Выбрать главу

Перед наступлением он боялся, что задачу могут переменить, и рейд не состоится, или пошлют вместо них другую противотанковую бригаду. Представлял себе, как, сопровождая легких, подвижных конников, он со своими пушками будет двигаться без дорог где-нибудь по лесу или болоту в близком присутствии врага, готовясь отразить его нападение с любой стороны. Ну что ж! Он будет постоянно деятельным, он молод, здоров, его тянет отдавать себя, не жалея сил!

Первая ночь в рейде была именно такой: темная дорога в лесу, движение большой массы людей, коней, машин и ощущение открытости и опасности со всех сторон. Сильная машина «студебеккер» казалась ему слишком громоздкой и заметной. Бойцы расчетов сидели у бортов с автоматами наготове. Понятно, что и они беспокоились.

Это разгадывалось словами: «В рейде — впервые!» Их батарея побывала в серьезных боях: летом прошлого года они с честью выдержали жаркую битву у Понырей, на Курской дуге. Но пока перед вводом группы генерала Плиева в прорыв немецкой обороны бригада находилась вместе с боевыми порядками наступающих частей, везде в этой подвижной полосе людей с флангов и с тыла была опора на соседа. Когда же, снявшись с огневых позиций, бригада вместе с конницей вышла из полосы наших войск и, обогнав их, стала проникать в глубину расположения противника, порядок движения изменился. Полки ее были розданы по кавалерийским дивизиям, а там их побатарейно придали кавполкам. В походе конница вытягивается в колонну: впереди едут всадники по три в ряд, на конях же тянут пушки дивизии, а за ними в обозе везут боеприпасы, продукты, фураж, идут санитарные повозки. Кони кавалерийские — могутные кони, выдерживают долгие переходы. В обозе им подвяжут к оглобле пучок сена, конь идет и жует на ходу.

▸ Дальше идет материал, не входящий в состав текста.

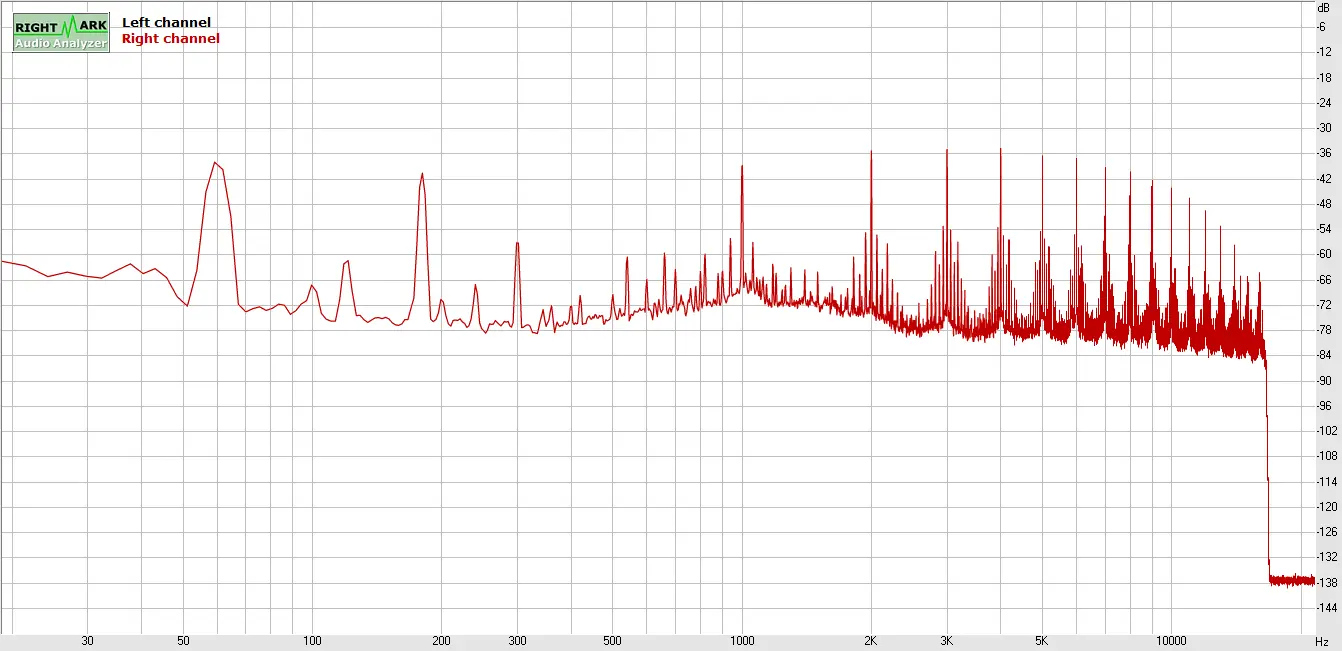The width and height of the screenshot is (1342, 651).
Task: Select the Left channel legend label
Action: (166, 22)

В начале рейда два дня и две ночи так и шли без остановок.

Думали, что батареи во время рейда пойдут рядом с конниками, а дороги были узки, обочины не проезжи, и пришлось идти вслед за конницей. Но движение колонн прерывалось остановками, иной раз длительными, и шоферы артиллеристов или ждали, не выключая газ, или глушили моторы, чтобы потом заводить их снова. Конница уходила вперед, поэтому батареи часто отставали, и, вероятно, не одному Лещенко представлялось, что теперь надо думать и заботиться обо всем самому. Но маневренность и подвижность конницы были свойственны и бригаде. Через несколько дней к лейтенанту и его товарищам вернулось прежнее чувство опоры друг на друга.

Лейтенанту было спокойно и оттого, что впереди него ехал капитан Потапов, тот Потапов, кого он уважал, как своего непосредственного командира, считал самым знающим, лучшим из всех командиров батарей, как, впрочем, почти все молодые горячие офицеры, вроде Лещенко, считали лучшими своих командиров. Но лейтенант знал о капитане и еще одно.

Однажды перед рейдом, придя обедать в столовую, устроенную под открытым небом в молодом сосняке, он сел против капитана Потапова и, откинув салфетку, которой была накрыта тарелка, взял с нее кусок черного хлеба и отломил корочку.

За столом заговорили, что хорошо бы не то чтобы повидать домашних, а хоть бы посылочку получить от них из дому.

— Мне бы прислала жена платочек или кисет… и пол-литра, — сказал лейтенант Кленков, самый молодой из собеседников. Он только перед войной женился и, выговорив заветное, что хотелось иметь, чего касались милые ему руки, он вдруг с таким волнением представил себе этот кисет — шелковистый, мягкий, с вышитыми его инициалами, и платочек, который можно приложить к губам, ощущая присутствие жены, что смутился, покраснел и у него сорвались эти несчастные слова.

Они и дали тон общей беседе. Капитан Ильин вспомнил про хороший табак, который жена привезла ему однажды с Кавказа, майор Озимцев — о завтраке дома в выходной день, когда все сидят вместе за столом, и ребята чистые и умытые.

— У тебя кто? — спросил его Ильин.

— Сын и дочка, — ответил Озимцев с гордостью.

— Хорошо. У меня — дочка, я еще ее и не видел…

— Нет, у меня — большие. Дочке уже десять лет. Прислала бы мне кисет с табачком для трубки.